Before performing the real experiment, participants were presented with a practice session (results not included in the analyses), in which they were instructed to bisect each of the five lengths rods within the 6 s limit both in the visual and in the haptic modality. They were also taught which tones were identified as low and high, and the distinction between a pure and distorted tone. No feedback on performance was given to the participants during the testing.

Data analysis

Experiment 1

For the data analysis, deviations from the veridical center were converted into signed percentage scores (positive if bisections were to the right and negative if bisections were to the left) by subtracting the true half-length of the rod from the measured distance of each setting from the left extremity of the rod and then dividing this value by the true half-length and multiplying the quotient by 100 (see Laeng et al., 1996; Cattaneo et al., 2011). Signed percentage deviations for the five different lengths were collapsed together in the following analyses. In addition, the standard deviations of the bias scores were calculated and analyzed separately as measures of variability of judgments (variable error, see Laeng et al., 1996; Martinez-Cascales et al., 2013).

Experiment 2

The signed percentage bisection bias was computed as in Experiment 1. One sample t-tests were used to compare the average bisection bias in the control (white noise) conditions against zero (i.e., the true midline, absence of bisection directional bias), collapsing across the two tasks (height and timbre). A mixed repeated measures ANOVA, with condition (low tone, high tone, white noise) as within-subjects variables and group (musicians vs. non musicians) as a between-subjects variable was performed on the signed percentage scores and on the variable error (i.e., standard deviations) reported in each task (pitch height vs. timbre) separately. Bonferroni correction was applied to all post-hoc comparisons.
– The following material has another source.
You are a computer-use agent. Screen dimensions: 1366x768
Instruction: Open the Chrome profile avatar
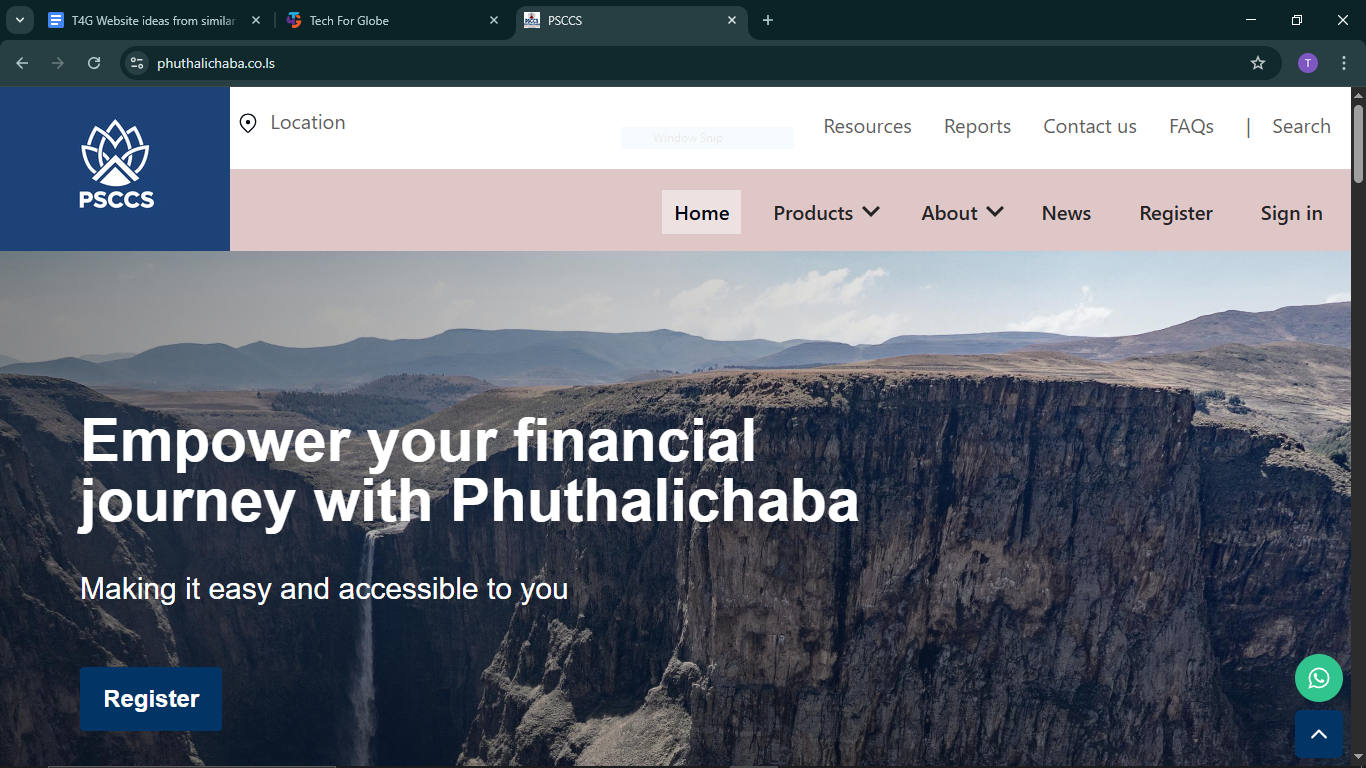coord(1308,63)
Accuracy in the height and timbre judgments was at ceiling in both groups of participants in both the visual and the haptic conditions (mean accuracy >98% in all conditions), and was not further considered in the analysis. The high performance in the auditory tasks confirmed that participants did indeed pay attention to the sounds.

Results

Experiment 1

The mean bisection percentage bias for the left and the right hand is shown in Figure 1. A one-sample t-test against zero (i.e., no bias) showed that musicians on average significantly bisected the rod to the right of the true midpoint with both the right, t(11) = 2.31, p = 0.041, and the left hand, t(11) = 3.86, p = 0.003. Moreover, the rightward bias tended to be larger when the left hand was used compared to the right, however the difference in performance between the two hands did not reach significance (p = 0.081). Although the low numbers of musicians for each instrument category does not allow us to make any reliable parametric comparisons, a qualitative inspection of the data showed that musicians tended to bisect rightward regardless of the instrument played. When participants’ variable error (i.e., standard deviations) was considered, no difference between the two hands was reported, t(11) = 1, p = 0.410. Correlational analyses (Pearson, two-tailed) were performed to assess whether level of musical expertise correlated with the bisection bias. No significant correlation was found for either the right (r = 0.438, p = 0.157) or the left (r = 266, p = 0.403) hand.

Figure 1.

Figure 1

The mean percentage bisection bias in musicians. Participants showed a significant rightward bias (minineglect) both with the left and with the right hand. The tendency to bisect to the right was stronger with the left than with the right hand, although not to a significant extent (p = 0.081). Error bars represent ±1 SEM. Asterisks indicate that the bias was significantly different from zero (i.e., true midline, absence of bias).

Experiment 2

Visual bisection

Figure 2 shows musicians and non musicians’ mean bisection bias in the different experimental conditions of the visual bisection task. In the baseline white-noise condition, a significant rightward bias was reported in both musicians, t(11) = 2.86, p = 0.016, and non musicians, t(11) = 2.95, p = 0.013. The overall mean variable error (i.e., standard deviations of the bias scores) was comparable in musicians and non musicians, t(22) < 1, p = 0.416, suggesting comparable precision in the two groups.

Figure 2.

Figure 2

Mean percentage visual bisection bias in the height (A) and in the timbre (B) judgment tasks in visually bisecting rods in the control (white noise), low tones and high tones conditions. Overall, listening to low tones shifted musicians’ bisection significantly to the left compared to listening to white noise or high tones; pitch of the tones did not affect non musicians’ performance. Error bars represent ±1 SEM. Asterisks indicate significant differences between task conditions.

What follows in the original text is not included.